[Stored items from a collection]
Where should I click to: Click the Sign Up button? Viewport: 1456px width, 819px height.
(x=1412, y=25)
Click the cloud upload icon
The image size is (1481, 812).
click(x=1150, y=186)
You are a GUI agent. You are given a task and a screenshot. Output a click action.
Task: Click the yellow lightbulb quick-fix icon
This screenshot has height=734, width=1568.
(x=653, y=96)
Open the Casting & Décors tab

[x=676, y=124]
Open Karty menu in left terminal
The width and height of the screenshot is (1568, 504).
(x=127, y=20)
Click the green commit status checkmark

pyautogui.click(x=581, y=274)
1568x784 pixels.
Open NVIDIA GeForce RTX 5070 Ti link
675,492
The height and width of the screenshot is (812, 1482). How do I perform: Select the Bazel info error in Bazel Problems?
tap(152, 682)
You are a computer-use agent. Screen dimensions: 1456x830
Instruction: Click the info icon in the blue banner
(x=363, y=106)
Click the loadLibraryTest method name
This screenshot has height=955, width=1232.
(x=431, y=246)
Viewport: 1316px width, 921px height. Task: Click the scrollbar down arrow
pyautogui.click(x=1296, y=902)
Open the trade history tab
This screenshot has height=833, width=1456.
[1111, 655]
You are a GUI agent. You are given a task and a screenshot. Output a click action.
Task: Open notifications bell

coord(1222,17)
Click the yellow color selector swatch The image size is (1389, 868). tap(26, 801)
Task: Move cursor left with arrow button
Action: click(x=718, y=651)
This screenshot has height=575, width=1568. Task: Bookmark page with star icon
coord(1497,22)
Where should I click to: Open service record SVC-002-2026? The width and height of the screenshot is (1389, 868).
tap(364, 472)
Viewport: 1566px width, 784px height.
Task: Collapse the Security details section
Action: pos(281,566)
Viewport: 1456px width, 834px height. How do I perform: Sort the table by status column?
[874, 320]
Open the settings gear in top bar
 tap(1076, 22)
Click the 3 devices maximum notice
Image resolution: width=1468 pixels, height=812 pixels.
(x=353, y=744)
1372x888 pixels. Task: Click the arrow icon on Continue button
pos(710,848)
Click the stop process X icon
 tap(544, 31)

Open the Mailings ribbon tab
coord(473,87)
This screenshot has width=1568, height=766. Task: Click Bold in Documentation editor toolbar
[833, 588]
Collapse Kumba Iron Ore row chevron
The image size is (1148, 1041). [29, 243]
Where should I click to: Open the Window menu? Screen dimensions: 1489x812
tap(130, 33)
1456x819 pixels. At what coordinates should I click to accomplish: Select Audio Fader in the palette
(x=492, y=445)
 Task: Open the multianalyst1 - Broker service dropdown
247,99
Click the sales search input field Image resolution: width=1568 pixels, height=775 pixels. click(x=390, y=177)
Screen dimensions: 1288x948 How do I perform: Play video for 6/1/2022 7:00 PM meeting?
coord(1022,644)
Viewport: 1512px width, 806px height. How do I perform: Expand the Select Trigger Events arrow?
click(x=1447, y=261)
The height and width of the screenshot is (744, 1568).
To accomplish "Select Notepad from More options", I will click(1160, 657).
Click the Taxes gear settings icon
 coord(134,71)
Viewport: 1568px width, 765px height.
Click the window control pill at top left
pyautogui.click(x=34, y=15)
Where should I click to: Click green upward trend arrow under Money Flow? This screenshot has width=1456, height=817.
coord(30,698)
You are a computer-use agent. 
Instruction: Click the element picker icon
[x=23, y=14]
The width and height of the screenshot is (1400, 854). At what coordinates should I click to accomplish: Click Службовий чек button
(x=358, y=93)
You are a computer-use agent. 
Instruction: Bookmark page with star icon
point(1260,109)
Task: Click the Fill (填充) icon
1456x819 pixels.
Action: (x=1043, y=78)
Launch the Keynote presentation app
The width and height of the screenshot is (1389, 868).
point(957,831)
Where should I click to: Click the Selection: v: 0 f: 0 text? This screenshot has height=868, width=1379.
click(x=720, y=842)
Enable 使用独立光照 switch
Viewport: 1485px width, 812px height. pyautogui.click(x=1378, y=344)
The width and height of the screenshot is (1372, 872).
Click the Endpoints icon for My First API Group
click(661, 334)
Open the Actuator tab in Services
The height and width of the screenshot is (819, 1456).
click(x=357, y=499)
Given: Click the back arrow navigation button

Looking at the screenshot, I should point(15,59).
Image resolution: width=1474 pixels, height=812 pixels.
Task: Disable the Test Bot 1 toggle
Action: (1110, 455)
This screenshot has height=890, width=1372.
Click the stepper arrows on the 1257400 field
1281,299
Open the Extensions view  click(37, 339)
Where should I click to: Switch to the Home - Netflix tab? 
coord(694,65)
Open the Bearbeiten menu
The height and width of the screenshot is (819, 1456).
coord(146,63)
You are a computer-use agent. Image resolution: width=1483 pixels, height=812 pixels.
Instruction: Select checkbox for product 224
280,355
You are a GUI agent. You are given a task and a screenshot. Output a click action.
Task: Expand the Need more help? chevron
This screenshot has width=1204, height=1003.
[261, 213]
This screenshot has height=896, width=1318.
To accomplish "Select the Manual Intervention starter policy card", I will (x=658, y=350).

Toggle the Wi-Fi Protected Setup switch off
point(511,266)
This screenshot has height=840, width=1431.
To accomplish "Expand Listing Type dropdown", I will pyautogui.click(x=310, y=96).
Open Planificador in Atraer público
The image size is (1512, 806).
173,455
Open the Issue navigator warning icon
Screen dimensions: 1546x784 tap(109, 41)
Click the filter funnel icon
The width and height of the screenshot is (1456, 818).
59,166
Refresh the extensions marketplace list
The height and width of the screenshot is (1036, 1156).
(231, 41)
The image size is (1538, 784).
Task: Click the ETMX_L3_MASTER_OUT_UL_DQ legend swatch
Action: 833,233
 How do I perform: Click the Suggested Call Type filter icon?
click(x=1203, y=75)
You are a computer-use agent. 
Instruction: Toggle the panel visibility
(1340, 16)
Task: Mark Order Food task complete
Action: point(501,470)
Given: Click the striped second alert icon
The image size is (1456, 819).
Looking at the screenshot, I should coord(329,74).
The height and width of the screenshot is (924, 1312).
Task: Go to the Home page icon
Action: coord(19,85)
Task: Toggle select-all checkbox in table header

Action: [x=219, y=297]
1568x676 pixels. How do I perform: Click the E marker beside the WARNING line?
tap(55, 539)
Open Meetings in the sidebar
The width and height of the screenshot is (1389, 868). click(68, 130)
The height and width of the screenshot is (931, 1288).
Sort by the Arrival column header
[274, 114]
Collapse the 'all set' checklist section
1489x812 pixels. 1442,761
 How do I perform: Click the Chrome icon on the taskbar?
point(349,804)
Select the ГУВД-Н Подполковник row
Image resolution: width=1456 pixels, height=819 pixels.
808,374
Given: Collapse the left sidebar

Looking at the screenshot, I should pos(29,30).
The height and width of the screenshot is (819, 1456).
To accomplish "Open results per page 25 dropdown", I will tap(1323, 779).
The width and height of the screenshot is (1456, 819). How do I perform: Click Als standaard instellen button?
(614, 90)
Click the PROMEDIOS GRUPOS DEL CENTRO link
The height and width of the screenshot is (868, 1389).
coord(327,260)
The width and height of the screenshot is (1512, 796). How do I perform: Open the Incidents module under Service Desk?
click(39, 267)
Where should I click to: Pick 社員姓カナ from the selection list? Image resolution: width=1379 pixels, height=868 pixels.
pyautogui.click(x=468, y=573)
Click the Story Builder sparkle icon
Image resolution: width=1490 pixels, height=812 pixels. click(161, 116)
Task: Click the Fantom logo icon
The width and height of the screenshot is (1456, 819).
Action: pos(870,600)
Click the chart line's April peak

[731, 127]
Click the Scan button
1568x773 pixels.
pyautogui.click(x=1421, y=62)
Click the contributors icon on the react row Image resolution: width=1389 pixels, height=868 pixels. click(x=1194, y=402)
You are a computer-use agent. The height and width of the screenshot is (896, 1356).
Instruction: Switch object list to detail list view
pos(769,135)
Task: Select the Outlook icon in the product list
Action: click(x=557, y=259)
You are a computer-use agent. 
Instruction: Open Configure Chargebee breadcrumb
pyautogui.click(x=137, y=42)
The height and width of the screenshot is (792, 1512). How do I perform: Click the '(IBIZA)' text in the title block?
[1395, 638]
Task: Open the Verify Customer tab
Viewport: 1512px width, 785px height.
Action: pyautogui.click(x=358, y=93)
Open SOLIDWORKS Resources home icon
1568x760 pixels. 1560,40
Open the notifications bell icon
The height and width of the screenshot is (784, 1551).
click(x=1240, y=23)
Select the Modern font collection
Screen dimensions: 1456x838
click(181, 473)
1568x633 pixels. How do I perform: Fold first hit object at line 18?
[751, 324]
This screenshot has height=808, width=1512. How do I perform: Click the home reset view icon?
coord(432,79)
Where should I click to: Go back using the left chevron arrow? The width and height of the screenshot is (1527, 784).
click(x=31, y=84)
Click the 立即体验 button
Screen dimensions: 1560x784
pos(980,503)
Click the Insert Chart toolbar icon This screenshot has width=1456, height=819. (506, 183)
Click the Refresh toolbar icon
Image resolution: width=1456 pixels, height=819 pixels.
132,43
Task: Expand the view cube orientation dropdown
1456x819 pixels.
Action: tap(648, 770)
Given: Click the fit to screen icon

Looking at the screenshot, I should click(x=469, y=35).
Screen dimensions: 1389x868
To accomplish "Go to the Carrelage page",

TASK DETAILS:
Beginning with the top line of the data above, output every line exactly until the one that contains "You are a computer-use agent. Screen", and include that one too.

WRITTEN ANSWER:
Where should I click to: Click the Sign Up button? Viewport: 1456px width, 819px height.
(x=1412, y=25)
Click the cloud upload icon
The image size is (1481, 812).
click(x=1150, y=186)
You are a GUI agent. You are given a task and a screenshot. Output a click action.
Task: Click the yellow lightbulb quick-fix icon
This screenshot has height=734, width=1568.
(x=653, y=96)
Open the Casting & Décors tab

[x=676, y=124]
Open Karty menu in left terminal
The width and height of the screenshot is (1568, 504).
(x=127, y=20)
Click the green commit status checkmark

pyautogui.click(x=581, y=274)
1568x784 pixels.
Open NVIDIA GeForce RTX 5070 Ti link
675,492
The height and width of the screenshot is (812, 1482). How do I perform: Select the Bazel info error in Bazel Problems?
tap(152, 682)
You are a computer-use agent. Screen dimensions: 1456x830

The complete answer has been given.